**YOUR GOAL:** Write out once more the lines running from the top of the entries below to the line with "Toestemming [tab] (15, 1220)", both ends included.

DATA PROVIDED Block Start

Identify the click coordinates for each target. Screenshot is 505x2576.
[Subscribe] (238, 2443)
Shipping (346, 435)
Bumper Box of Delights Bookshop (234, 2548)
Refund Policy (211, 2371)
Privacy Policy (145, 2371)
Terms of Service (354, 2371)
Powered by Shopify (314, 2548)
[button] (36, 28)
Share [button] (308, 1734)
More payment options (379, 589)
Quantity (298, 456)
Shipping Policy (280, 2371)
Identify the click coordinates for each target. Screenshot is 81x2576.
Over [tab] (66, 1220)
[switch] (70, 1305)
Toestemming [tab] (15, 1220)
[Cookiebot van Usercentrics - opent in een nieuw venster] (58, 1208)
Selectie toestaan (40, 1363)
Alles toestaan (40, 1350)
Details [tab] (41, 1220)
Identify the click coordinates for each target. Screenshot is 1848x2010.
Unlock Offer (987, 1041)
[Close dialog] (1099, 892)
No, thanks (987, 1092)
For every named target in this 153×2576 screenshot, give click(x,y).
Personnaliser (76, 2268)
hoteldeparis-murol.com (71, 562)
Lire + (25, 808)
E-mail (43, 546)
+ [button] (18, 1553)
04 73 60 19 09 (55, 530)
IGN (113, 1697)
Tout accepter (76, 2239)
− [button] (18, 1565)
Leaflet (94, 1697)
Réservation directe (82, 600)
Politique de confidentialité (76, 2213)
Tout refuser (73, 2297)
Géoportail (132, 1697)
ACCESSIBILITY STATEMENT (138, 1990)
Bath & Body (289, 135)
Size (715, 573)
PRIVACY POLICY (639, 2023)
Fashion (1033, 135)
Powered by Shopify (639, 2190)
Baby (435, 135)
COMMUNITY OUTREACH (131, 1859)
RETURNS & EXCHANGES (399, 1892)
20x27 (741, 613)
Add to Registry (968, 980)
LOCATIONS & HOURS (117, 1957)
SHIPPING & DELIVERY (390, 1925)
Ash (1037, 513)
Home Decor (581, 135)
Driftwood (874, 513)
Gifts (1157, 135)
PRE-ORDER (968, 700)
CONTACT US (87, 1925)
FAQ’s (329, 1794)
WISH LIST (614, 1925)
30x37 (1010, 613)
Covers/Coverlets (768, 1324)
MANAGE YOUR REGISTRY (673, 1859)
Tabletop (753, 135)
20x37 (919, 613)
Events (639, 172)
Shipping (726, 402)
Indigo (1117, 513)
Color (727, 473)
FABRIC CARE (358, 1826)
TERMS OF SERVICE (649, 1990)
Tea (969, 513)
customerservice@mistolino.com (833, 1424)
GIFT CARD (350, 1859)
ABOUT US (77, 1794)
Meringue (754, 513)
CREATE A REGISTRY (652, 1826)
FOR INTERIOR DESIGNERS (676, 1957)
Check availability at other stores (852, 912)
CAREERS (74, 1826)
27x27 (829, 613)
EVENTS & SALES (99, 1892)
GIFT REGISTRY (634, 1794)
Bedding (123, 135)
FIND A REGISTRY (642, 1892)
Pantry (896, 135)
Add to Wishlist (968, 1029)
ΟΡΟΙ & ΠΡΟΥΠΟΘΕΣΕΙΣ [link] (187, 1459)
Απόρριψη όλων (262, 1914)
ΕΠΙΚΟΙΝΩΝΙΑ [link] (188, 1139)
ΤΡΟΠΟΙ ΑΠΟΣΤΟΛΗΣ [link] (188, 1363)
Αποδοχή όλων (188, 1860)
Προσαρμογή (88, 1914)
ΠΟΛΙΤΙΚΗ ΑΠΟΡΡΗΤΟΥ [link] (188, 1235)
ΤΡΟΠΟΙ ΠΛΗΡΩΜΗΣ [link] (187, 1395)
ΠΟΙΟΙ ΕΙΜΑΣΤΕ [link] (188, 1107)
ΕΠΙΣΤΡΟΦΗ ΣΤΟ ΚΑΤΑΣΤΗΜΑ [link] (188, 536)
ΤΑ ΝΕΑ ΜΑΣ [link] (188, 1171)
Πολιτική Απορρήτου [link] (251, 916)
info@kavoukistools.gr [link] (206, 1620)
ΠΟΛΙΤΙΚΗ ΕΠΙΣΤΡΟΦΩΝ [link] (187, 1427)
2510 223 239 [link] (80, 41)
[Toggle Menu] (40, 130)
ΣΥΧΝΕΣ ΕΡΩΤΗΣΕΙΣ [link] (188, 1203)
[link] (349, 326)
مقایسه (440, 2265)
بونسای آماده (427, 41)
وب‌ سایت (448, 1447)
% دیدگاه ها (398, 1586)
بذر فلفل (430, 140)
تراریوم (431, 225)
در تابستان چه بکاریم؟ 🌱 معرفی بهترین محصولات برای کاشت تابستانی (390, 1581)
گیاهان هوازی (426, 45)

DATA PROVIDED Block End

**ANSWER BOX:**
Identify the click coordinates for each target. Screenshot is 505x2576.
[Subscribe] (238, 2443)
Shipping (346, 435)
Bumper Box of Delights Bookshop (234, 2548)
Refund Policy (211, 2371)
Privacy Policy (145, 2371)
Terms of Service (354, 2371)
Powered by Shopify (314, 2548)
[button] (36, 28)
Share [button] (308, 1734)
More payment options (379, 589)
Quantity (298, 456)
Shipping Policy (280, 2371)
Identify the click coordinates for each target. Screenshot is 81x2576.
Over [tab] (66, 1220)
[switch] (70, 1305)
Toestemming [tab] (15, 1220)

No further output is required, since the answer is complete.